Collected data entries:
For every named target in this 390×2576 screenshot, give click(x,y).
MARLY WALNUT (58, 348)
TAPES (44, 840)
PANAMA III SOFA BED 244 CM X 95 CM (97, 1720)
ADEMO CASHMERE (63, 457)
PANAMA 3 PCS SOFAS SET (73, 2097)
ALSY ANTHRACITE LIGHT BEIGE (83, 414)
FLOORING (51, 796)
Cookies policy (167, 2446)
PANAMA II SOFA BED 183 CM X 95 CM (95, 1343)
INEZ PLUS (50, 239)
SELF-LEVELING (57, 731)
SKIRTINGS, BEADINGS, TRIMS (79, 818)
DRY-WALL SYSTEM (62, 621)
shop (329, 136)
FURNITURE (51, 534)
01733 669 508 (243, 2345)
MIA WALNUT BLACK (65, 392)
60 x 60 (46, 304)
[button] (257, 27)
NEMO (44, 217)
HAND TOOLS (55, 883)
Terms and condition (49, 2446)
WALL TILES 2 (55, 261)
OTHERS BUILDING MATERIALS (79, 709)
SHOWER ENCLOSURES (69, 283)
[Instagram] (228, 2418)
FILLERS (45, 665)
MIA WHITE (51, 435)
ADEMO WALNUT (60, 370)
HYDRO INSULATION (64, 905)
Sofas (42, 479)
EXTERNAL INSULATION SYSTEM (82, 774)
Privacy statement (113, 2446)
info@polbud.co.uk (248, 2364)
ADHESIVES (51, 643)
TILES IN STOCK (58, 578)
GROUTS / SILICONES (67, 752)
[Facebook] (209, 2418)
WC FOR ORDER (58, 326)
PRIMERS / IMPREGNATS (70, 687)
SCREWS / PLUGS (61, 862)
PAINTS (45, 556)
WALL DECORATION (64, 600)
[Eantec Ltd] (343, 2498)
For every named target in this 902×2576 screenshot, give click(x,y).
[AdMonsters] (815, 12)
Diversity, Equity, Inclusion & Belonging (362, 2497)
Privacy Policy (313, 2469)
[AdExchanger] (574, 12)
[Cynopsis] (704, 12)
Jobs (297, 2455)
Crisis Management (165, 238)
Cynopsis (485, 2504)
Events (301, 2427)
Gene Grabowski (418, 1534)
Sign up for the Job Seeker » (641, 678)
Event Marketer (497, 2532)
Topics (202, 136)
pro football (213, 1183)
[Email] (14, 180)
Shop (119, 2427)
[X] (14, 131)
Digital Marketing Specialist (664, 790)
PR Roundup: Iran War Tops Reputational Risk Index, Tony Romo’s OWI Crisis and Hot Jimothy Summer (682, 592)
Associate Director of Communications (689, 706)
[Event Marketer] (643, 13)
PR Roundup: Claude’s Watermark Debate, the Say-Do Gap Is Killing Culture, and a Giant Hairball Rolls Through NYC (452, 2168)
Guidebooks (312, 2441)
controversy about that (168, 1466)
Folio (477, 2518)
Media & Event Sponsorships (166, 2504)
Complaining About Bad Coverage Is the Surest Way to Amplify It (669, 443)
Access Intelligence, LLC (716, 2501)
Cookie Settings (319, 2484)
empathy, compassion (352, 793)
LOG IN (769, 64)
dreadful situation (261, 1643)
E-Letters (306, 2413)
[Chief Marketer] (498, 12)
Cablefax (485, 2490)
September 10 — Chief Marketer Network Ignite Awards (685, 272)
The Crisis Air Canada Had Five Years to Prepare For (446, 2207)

What the exercise asks: Give back the entries above precisely as they appear.

Worked solution:
For every named target in this 390×2576 screenshot, give click(x,y).
MARLY WALNUT (58, 348)
TAPES (44, 840)
PANAMA III SOFA BED 244 CM X 95 CM (97, 1720)
ADEMO CASHMERE (63, 457)
PANAMA 3 PCS SOFAS SET (73, 2097)
ALSY ANTHRACITE LIGHT BEIGE (83, 414)
FLOORING (51, 796)
Cookies policy (167, 2446)
PANAMA II SOFA BED 183 CM X 95 CM (95, 1343)
INEZ PLUS (50, 239)
SELF-LEVELING (57, 731)
SKIRTINGS, BEADINGS, TRIMS (79, 818)
DRY-WALL SYSTEM (62, 621)
shop (329, 136)
FURNITURE (51, 534)
01733 669 508 (243, 2345)
MIA WALNUT BLACK (65, 392)
60 x 60 (46, 304)
[button] (257, 27)
NEMO (44, 217)
HAND TOOLS (55, 883)
Terms and condition (49, 2446)
WALL TILES 2 (55, 261)
OTHERS BUILDING MATERIALS (79, 709)
SHOWER ENCLOSURES (69, 283)
[Instagram] (228, 2418)
FILLERS (45, 665)
MIA WHITE (51, 435)
ADEMO WALNUT (60, 370)
HYDRO INSULATION (64, 905)
Sofas (42, 479)
EXTERNAL INSULATION SYSTEM (82, 774)
Privacy statement (113, 2446)
info@polbud.co.uk (248, 2364)
ADHESIVES (51, 643)
TILES IN STOCK (58, 578)
GROUTS / SILICONES (67, 752)
[Facebook] (209, 2418)
WC FOR ORDER (58, 326)
PRIMERS / IMPREGNATS (70, 687)
SCREWS / PLUGS (61, 862)
PAINTS (45, 556)
WALL DECORATION (64, 600)
[Eantec Ltd] (343, 2498)
For every named target in this 902×2576 screenshot, give click(x,y).
[AdMonsters] (815, 12)
Diversity, Equity, Inclusion & Belonging (362, 2497)
Privacy Policy (313, 2469)
[AdExchanger] (574, 12)
[Cynopsis] (704, 12)
Jobs (297, 2455)
Crisis Management (165, 238)
Cynopsis (485, 2504)
Events (301, 2427)
Gene Grabowski (418, 1534)
Sign up for the Job Seeker » (641, 678)
Event Marketer (497, 2532)
Topics (202, 136)
pro football (213, 1183)
[Email] (14, 180)
Shop (119, 2427)
[X] (14, 131)
Digital Marketing Specialist (664, 790)
PR Roundup: Iran War Tops Reputational Risk Index, Tony Romo’s OWI Crisis and Hot Jimothy Summer (682, 592)
Associate Director of Communications (689, 706)
[Event Marketer] (643, 13)
PR Roundup: Claude’s Watermark Debate, the Say-Do Gap Is Killing Culture, and a Giant Hairball Rolls Through NYC (452, 2168)
Guidebooks (312, 2441)
controversy about that (168, 1466)
Folio (477, 2518)
Media & Event Sponsorships (166, 2504)
Complaining About Bad Coverage Is the Surest Way to Amplify It (669, 443)
Access Intelligence, LLC (716, 2501)
Cookie Settings (319, 2484)
empathy, compassion (352, 793)
LOG IN (769, 64)
dreadful situation (261, 1643)
E-Letters (306, 2413)
[Chief Marketer] (498, 12)
Cablefax (485, 2490)
September 10 — Chief Marketer Network Ignite Awards (685, 272)
The Crisis Air Canada Had Five Years to Prepare For (446, 2207)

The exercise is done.